Bits and kits stock coloured tubes, hope this helps.
http://www.bitsandkits.co.uk/plastruct-styrene-clear-coloured-plastic-rod-c-293_686.html?sesid=43ige74e7i4es2qtvbnq54d480

SoI


----------



## Djinn24 (Jan 12, 2008)

http://www.plastruct.com/


----------



## The Son of Horus (Dec 30, 2006)

Another option is to just paint the green rods. Assemble the model with the tubes in, prime the whole thing, and paint it whatever color you like. I did a Necron army a while back, and wanted absolutely no green on the models-- I just painted the rods red:











Just painting 'em differently is cheaper than buying different colored rods, too. And you're not limited by what colors the rods come in. You can also do light source highlighting with it if you're up to that task-- it doesn't look right with just the plain little rod things. The flip side of that is that you don't get the translucent plastic thing-- it has a more "solid" appearance.


----------



## Khorne's Fist (Jul 18, 2008)

Thanks for the replies guys. I never even thought to check bitsandkits. I only received an order from him yesterday.

@ Son of Horus, that's actually a very similar idea I was thinking of going with, painting them like a WFB skeleton army.

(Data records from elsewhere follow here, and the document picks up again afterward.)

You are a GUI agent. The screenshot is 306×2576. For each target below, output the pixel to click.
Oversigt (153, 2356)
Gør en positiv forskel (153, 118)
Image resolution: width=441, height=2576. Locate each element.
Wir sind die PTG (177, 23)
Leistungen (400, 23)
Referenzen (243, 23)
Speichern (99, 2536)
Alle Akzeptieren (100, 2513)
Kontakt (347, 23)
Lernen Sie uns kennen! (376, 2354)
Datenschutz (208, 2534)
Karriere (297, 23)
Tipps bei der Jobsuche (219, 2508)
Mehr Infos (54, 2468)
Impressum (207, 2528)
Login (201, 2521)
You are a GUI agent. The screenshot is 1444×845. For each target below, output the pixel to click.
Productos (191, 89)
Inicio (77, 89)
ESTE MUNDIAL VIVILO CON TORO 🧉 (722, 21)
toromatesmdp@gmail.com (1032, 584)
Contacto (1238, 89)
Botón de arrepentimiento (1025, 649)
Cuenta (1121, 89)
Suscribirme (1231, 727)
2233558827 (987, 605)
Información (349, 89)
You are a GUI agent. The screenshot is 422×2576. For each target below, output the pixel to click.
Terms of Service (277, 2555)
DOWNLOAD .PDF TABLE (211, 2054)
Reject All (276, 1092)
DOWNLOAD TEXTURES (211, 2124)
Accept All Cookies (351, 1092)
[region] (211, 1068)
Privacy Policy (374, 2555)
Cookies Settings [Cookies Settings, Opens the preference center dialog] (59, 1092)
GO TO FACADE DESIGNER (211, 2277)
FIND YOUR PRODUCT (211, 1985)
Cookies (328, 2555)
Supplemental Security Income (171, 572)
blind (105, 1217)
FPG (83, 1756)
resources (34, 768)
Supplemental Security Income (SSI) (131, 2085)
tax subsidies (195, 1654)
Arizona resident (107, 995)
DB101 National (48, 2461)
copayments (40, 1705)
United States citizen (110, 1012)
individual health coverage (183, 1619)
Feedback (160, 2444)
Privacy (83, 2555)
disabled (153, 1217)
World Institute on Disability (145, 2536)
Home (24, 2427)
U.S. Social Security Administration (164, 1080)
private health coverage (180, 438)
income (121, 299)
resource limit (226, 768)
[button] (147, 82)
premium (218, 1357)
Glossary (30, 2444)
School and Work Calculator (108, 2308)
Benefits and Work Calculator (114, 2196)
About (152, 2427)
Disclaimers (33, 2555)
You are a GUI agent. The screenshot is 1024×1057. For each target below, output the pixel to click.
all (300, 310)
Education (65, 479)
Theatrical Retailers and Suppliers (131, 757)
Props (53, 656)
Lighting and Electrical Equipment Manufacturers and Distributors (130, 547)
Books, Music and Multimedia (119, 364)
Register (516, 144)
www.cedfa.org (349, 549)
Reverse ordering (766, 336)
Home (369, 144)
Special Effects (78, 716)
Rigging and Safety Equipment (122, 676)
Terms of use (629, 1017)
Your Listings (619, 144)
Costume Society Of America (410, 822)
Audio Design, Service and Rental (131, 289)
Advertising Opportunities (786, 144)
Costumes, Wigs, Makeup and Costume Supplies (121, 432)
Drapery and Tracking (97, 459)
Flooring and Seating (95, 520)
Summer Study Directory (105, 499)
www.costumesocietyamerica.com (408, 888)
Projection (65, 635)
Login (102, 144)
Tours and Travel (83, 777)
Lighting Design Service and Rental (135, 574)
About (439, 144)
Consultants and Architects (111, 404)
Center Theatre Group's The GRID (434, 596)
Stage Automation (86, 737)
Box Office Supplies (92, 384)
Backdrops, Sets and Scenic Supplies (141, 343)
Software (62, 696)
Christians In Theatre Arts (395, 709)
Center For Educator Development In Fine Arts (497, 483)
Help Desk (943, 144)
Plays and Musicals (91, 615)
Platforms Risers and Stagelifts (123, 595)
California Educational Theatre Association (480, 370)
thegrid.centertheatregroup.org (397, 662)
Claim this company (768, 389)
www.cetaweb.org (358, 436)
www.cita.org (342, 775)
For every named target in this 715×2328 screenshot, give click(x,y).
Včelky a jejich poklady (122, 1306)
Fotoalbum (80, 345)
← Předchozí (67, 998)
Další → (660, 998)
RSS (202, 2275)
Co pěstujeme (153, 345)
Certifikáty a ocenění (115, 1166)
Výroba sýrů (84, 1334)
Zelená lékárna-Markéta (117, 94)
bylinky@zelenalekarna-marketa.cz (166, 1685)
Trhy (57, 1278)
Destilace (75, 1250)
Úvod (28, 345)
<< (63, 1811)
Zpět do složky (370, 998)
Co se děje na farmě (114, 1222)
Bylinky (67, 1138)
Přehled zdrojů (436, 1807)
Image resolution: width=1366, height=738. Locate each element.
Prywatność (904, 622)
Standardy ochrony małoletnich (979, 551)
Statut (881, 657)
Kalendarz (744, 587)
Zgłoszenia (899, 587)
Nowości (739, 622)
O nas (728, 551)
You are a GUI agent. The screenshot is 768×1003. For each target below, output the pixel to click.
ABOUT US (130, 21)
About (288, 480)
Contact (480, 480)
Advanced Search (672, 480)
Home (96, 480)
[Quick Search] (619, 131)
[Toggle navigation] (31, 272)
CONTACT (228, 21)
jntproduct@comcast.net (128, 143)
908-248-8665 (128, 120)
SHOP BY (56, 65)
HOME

I really want the translucent plastic rods though, so painting them is out.


----------



## Master WootWoot (Oct 17, 2010)

I would have gone for rust red necrons with blue rods!


----------



## Flindo (Oct 30, 2010)

I think red rods are always cool looking, I too think green is an over used color with "plasmaish" look


----------



## gally912 (Jan 31, 2009)

Have you checked out Chapter House? I hear they sell GW bits.


----------



## The Son of Horus (Dec 30, 2006)

gally912 said:


> Have you checked out Chapter House? I hear they sell GW bits.


I hear they're taking the piss from GW legal. Also, they don't sell Necron stuff.


----------



## TheKingElessar (Mar 31, 2009)

gally912 said:


> Have you checked out Chapter House? I hear they sell GW bits.


This must be a joke...if so, hilarious, so +Rep.


----------